An **allowlist** is a curated list of known, trusted assets that are explicitly recognized as legitimate within ChainPatrol.

<Info>
Assets added to the allowlist are considered **official or approved** and are treated differently from unknown or suspicious assets during threat detection and analysis.
</Info>

Allowlisting helps ChainPatrol distinguish between genuine brand-owned content and potential impersonation or abuse.

Unlike blocklists, which focus on malicious content, allowlists define what is **known to be safe**.

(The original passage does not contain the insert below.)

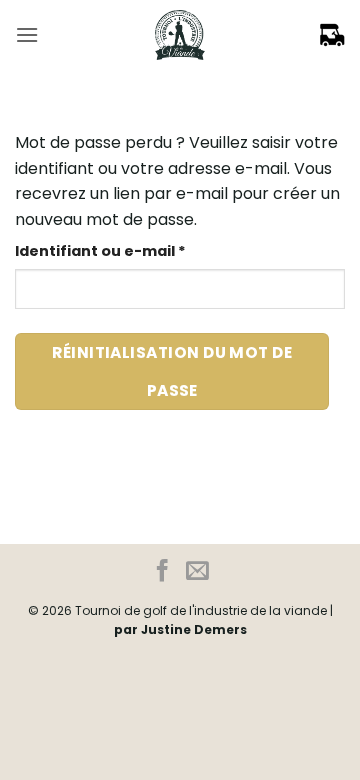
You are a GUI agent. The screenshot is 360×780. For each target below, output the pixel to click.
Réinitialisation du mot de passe (172, 371)
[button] (27, 34)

## Why We Use an Allowlist at ChainPatrol

Allowlists play a critical role in improving both **detection accuracy** and **signal quality**.

### Dual Purpose

**Exclusion from Detection** - When an asset is allowlisted, it is excluded from automatic threat detection. This prevents legitimate brand-owned assets from being mistakenly flagged as impersonation, reduces false positives, eliminates unnecessary investigations, and improves team efficiency. For example, your official website `example.com` is allowlisted, so it will never be flagged as a phishing site, even if detection rules would normally trigger on brand-related keywords.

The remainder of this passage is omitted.